Cuando Agassi se proclamó campeón del Open de Australia en 2003, con 33 años, fue el tenista de más edad que lograba un Grand Slam. Cuando con 35 años se plantó una vez más en la final del US Open se consideró una anomalía absoluta. Pero la anomalía más grande del tenis estaba por llegar. En las páginas finales de sus memorias, el de Las Vegas define claramente lo que el tenis estaba alumbrando por aquellos días de su final: una hecatombe con nombres y apellidos, los de Roger Federer y Rafael Nadal. Sobre Federer dice: «casi todo el mundo tiene puntos débiles; Federer no». Sobre Nadal: «Nadal es una bestia, un fenómeno, una fuerza de la naturaleza, el jugador más fuerte y a la vez el más grácil que he visto en mi vida». 

Al final resultó que Federer sí tenía un punto débil: Rafael Nadal. Pero igualmente Agassi tiene razón en lo que dice. El asunto es que el Open de Australia 2017 lo ganó Roger Federer, con 35 años, disputando cinco sets frente a Rafael Nadal. Y que el Roland Garros 2017 lo ganó Nadal, con 31. Son los dos jugadores que más Grand Slam tienen de la historia, los dos mejores de todos los tiempos. En esto no hay duda. Y han coincidido en el tiempo. A ambos, como a Agassi en su momento, los desahuciaron y ahora están de vuelta. Lo que hubiera hecho cada uno de ellos si no hubiera existido el otro podría presuponerse una auténtica escabechina en esta última década. O quizás no. Quizás sin el otro, ni Nadal ni Federer hubieran sentido ese afán de superación. Por si fuera poco, cabe decir que el cuarto tenista con más Grand Slam de todos los tiempos también ha coincidido con ellos, Novak Djokovic —que acaba de cumplir los 30—. Es la era más bestial, más loca y más hermosa de la historia del tenis. Por eso mismo adquiere extraordinario valor cada uno de los títulos que suman estos grandes tenistas. Es muy posible que jamás se vuelva a ver nada igual.
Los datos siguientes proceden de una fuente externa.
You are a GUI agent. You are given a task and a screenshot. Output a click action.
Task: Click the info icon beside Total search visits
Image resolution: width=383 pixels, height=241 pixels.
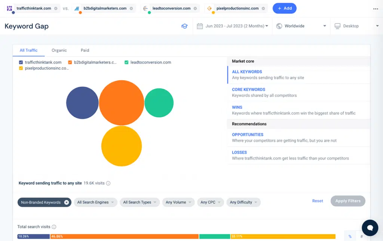click(54, 227)
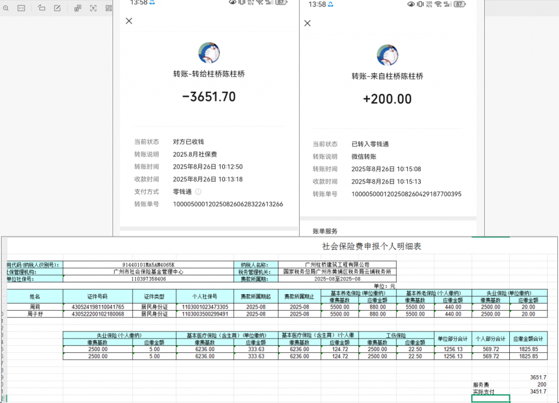Screen dimensions: 559x403
Task: Close the -3651.70 transfer detail screen
Action: click(129, 21)
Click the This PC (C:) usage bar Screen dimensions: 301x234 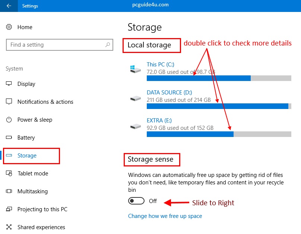pyautogui.click(x=219, y=78)
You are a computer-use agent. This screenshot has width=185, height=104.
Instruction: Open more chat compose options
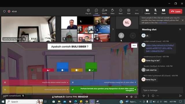158,96
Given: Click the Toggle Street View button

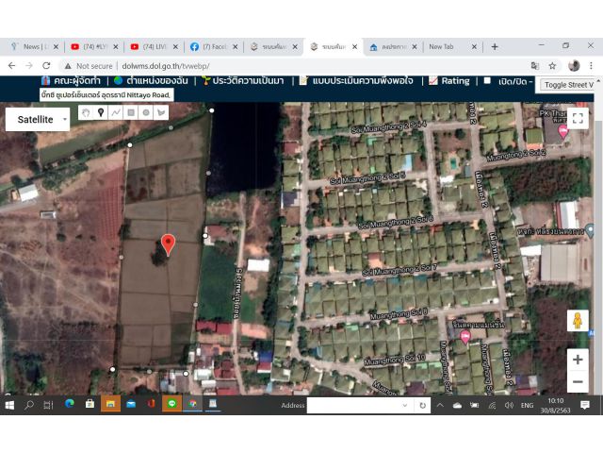Looking at the screenshot, I should [568, 85].
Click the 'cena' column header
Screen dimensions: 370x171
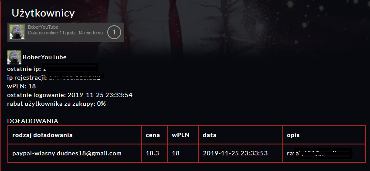(x=153, y=135)
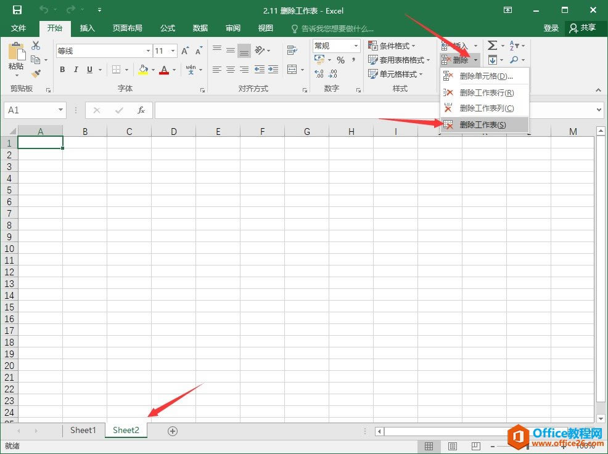Select the Format Painter icon
This screenshot has height=454, width=608.
[x=36, y=72]
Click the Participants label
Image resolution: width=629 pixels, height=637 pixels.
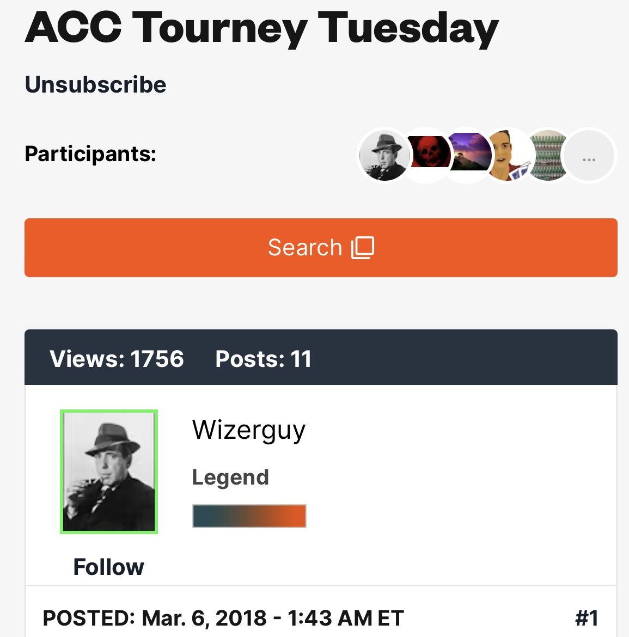click(90, 154)
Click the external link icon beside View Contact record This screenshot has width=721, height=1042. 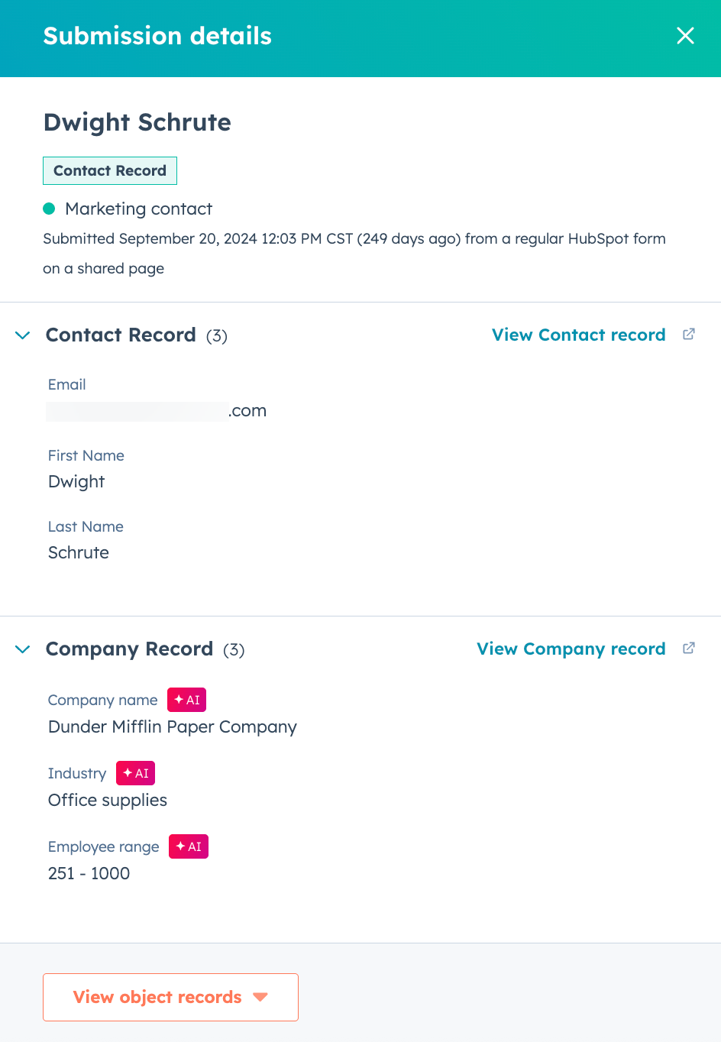click(689, 334)
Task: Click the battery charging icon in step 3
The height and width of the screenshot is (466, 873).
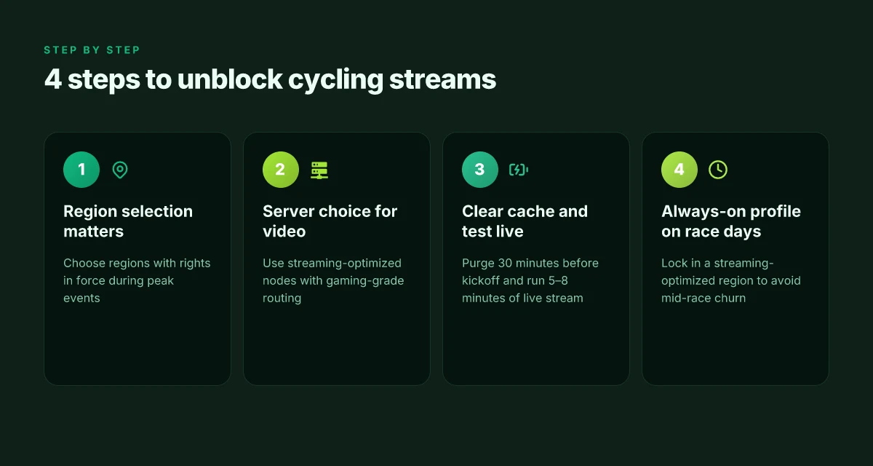Action: click(x=519, y=170)
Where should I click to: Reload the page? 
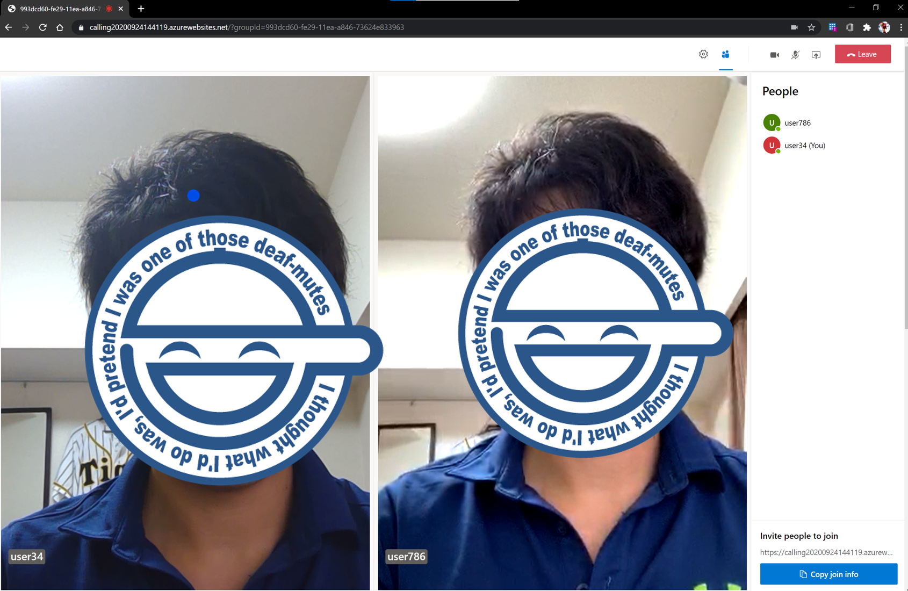42,27
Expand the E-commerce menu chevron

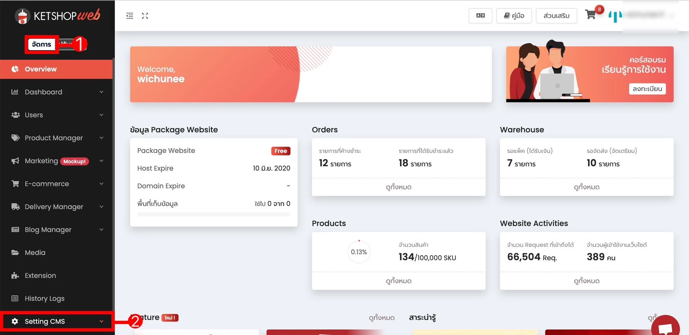coord(101,184)
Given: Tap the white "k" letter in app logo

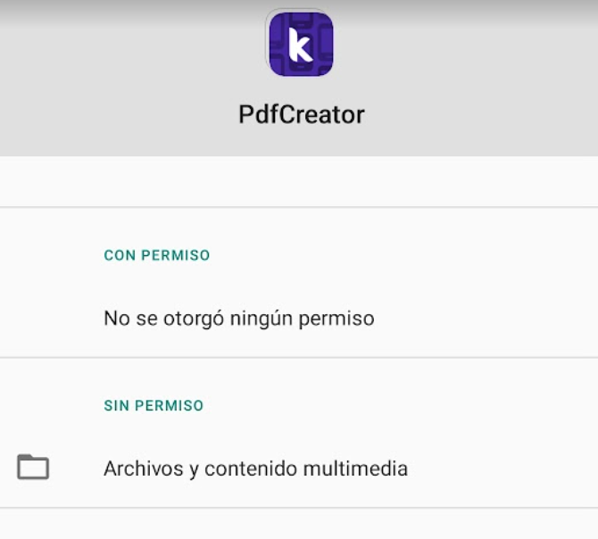Looking at the screenshot, I should click(300, 46).
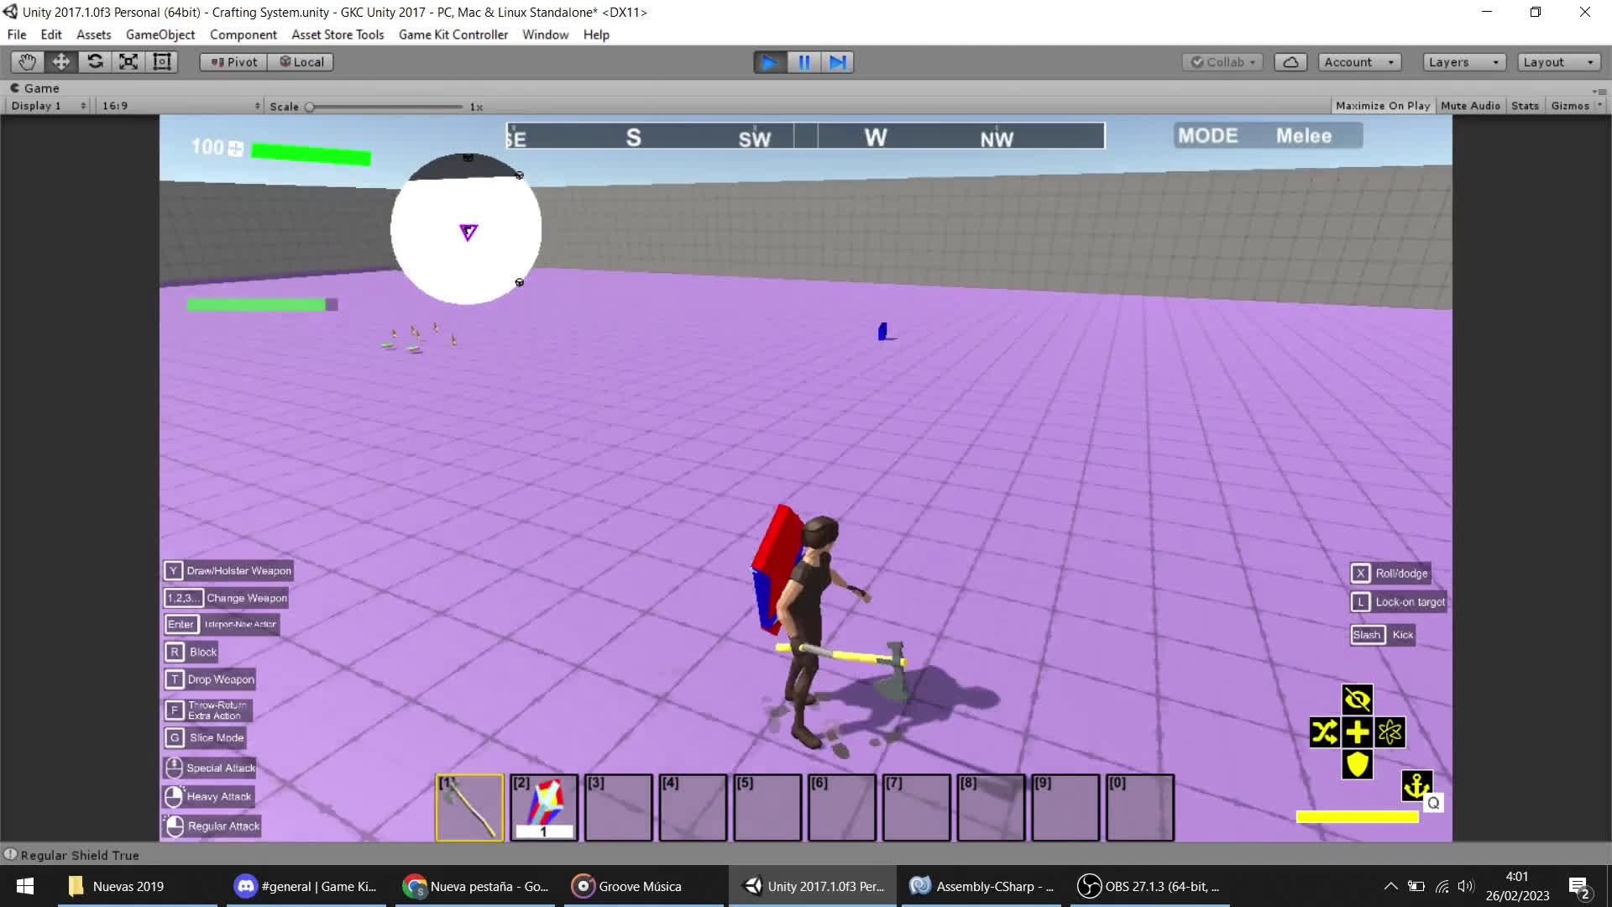Select the Hand pan tool
Screen dimensions: 1612x907
(x=26, y=61)
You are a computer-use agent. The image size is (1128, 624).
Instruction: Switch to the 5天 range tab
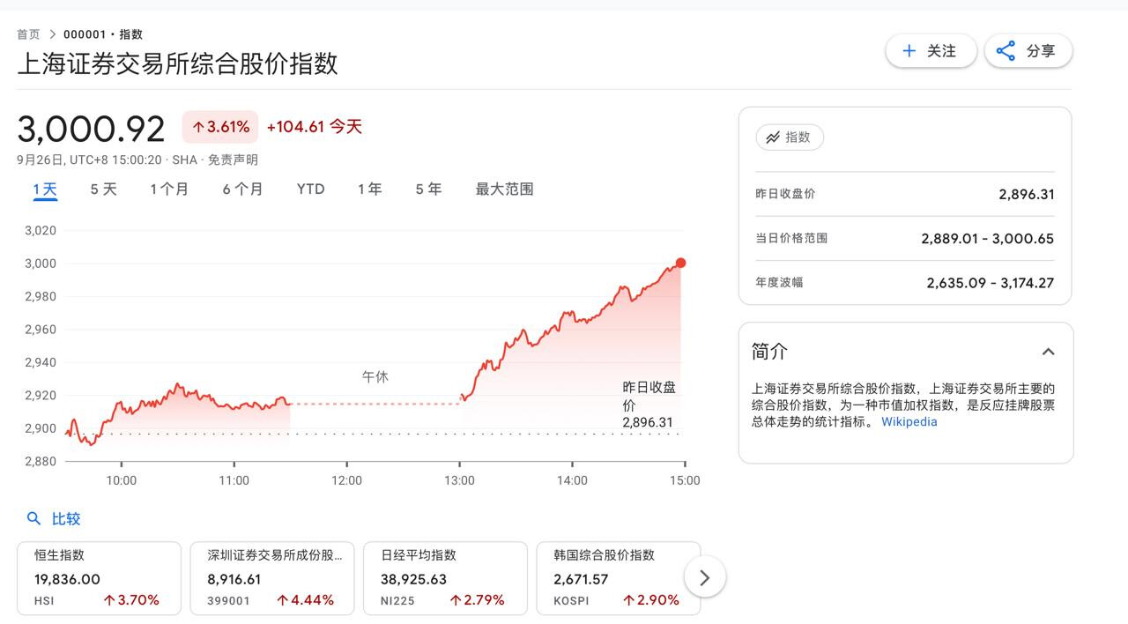click(103, 189)
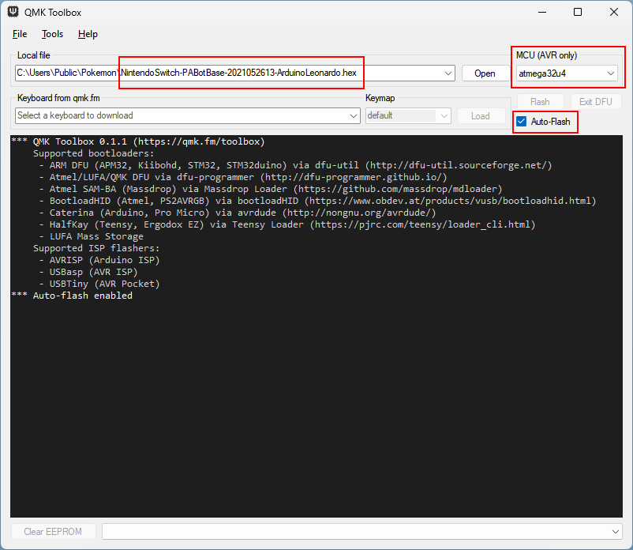Close the QMK Toolbox window
The width and height of the screenshot is (633, 550).
pos(614,13)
El espectáculo que dio Nadal en su décima final y décimo triunfo en París define bien el tipo de deportista que es y el paradigma de tenista genial que ha encumbrado esta época: jugadores que son Robinsones. Nadal jugaba al tenis frente a un oponente experimentado y talentoso, como Stan Wawrinka, que sabe lo que es ganar más de un Grand Slam. Y sin embargo Nadal devolvió golpes ganadores a la carrera y sin mirar, dando la vuelta a todo lo esperado, explorando los límites de la pista y yendo más allá de otros, los mentales. Fuerte y grácil. Joven aún, en su isla.